- Try it
Set down the entries that follow exactly as written, leaving out any images.

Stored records
────────────────────

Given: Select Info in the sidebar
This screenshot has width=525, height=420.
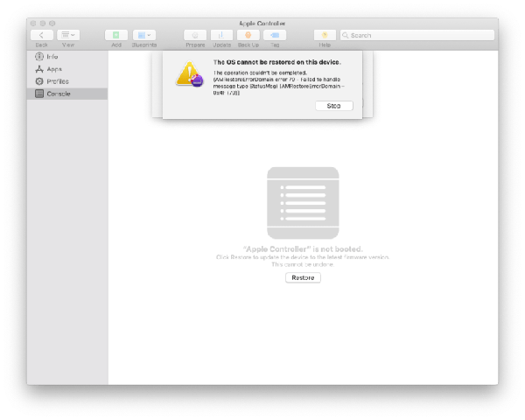Looking at the screenshot, I should click(53, 56).
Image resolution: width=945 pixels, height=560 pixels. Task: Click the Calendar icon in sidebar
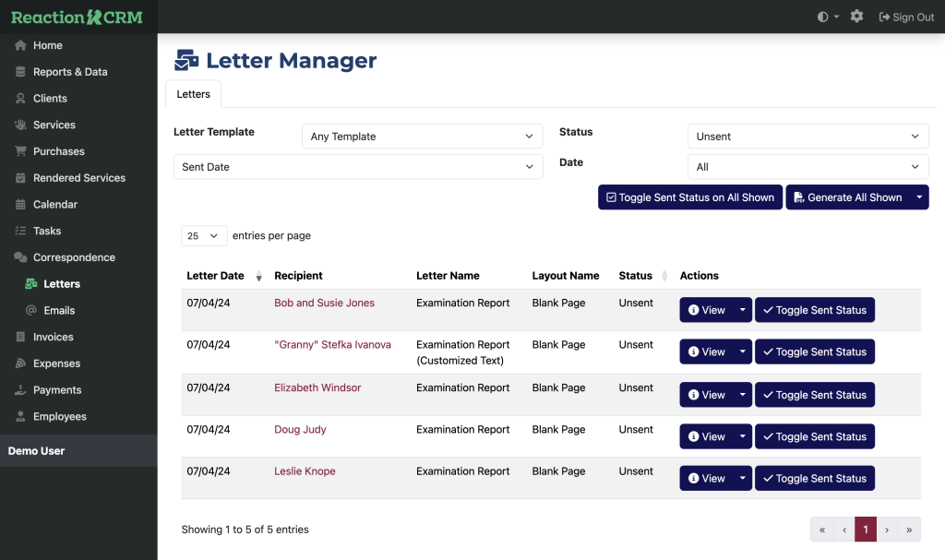pos(20,205)
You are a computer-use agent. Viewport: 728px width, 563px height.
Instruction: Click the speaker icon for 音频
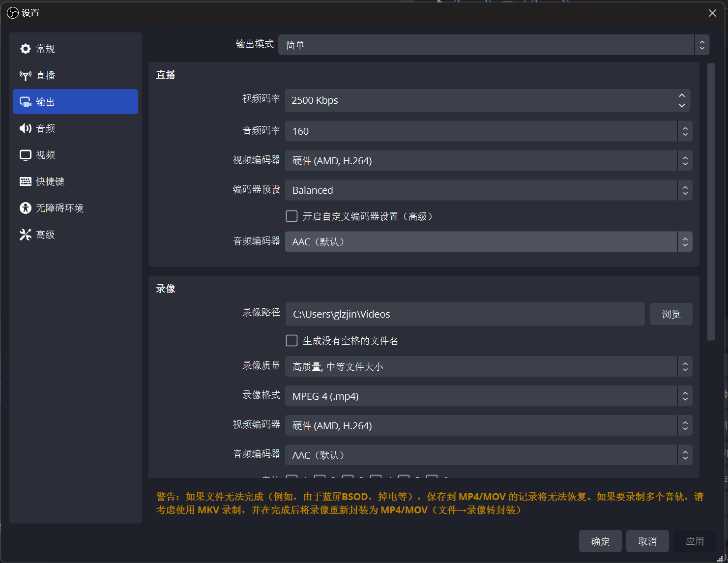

────────────────────

- Response to the task
Given: Select Info in the sidebar
This screenshot has width=525, height=420.
Looking at the screenshot, I should click(53, 56).
Image resolution: width=945 pixels, height=560 pixels. Task: Click the Calendar icon in sidebar
pos(20,205)
You are a computer-use agent. Viewport: 728px width, 563px height.
Instruction: Click the speaker icon for 音频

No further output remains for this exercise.